→ **Work item**:
Please repeat the lines below, exactly and only, from the one that holds "Task: Open the General options category" through the one that holds "Task: Open the T 4 3/8 05/15/34 holding".

→ **Information given**:
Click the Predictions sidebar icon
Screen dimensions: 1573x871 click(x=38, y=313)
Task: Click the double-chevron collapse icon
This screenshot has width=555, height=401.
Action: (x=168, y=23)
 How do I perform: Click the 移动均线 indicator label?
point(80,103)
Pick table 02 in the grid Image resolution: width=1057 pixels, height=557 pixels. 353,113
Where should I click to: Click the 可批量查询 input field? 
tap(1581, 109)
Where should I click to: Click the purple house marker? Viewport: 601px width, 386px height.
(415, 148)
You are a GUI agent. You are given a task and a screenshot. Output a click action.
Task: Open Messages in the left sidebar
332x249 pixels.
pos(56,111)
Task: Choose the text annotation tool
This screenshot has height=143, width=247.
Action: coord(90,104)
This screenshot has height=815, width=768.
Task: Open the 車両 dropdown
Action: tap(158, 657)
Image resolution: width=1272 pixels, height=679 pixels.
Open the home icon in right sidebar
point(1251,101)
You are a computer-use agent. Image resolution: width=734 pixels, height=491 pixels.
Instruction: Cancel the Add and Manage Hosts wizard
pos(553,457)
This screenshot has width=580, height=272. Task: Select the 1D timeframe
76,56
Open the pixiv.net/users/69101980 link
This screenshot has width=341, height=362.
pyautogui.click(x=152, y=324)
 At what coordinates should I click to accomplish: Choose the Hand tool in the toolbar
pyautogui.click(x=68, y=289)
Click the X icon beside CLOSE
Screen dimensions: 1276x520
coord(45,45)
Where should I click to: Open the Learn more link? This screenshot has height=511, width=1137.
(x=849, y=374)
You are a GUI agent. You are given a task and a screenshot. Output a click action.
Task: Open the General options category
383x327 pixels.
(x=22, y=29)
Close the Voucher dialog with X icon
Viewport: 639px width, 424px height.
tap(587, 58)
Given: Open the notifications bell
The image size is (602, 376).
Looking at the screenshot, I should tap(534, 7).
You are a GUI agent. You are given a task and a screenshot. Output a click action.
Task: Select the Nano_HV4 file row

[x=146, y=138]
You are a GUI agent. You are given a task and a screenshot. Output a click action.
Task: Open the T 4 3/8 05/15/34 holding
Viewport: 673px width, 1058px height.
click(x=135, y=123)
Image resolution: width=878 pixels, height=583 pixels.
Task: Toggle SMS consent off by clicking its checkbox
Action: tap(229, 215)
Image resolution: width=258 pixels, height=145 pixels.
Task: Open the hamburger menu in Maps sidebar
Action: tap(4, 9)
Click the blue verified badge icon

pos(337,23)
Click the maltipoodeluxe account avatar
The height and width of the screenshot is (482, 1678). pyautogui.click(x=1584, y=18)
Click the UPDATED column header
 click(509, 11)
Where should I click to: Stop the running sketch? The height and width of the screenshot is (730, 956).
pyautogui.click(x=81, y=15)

→ **Task result**:
Task: Open the General options category
383x327 pixels.
(x=22, y=29)
Close the Voucher dialog with X icon
Viewport: 639px width, 424px height.
tap(587, 58)
Given: Open the notifications bell
The image size is (602, 376).
Looking at the screenshot, I should tap(534, 7).
You are a GUI agent. You are given a task and a screenshot. Output a click action.
Task: Select the Nano_HV4 file row

[x=146, y=138]
You are a GUI agent. You are given a task and a screenshot. Output a click action.
Task: Open the T 4 3/8 05/15/34 holding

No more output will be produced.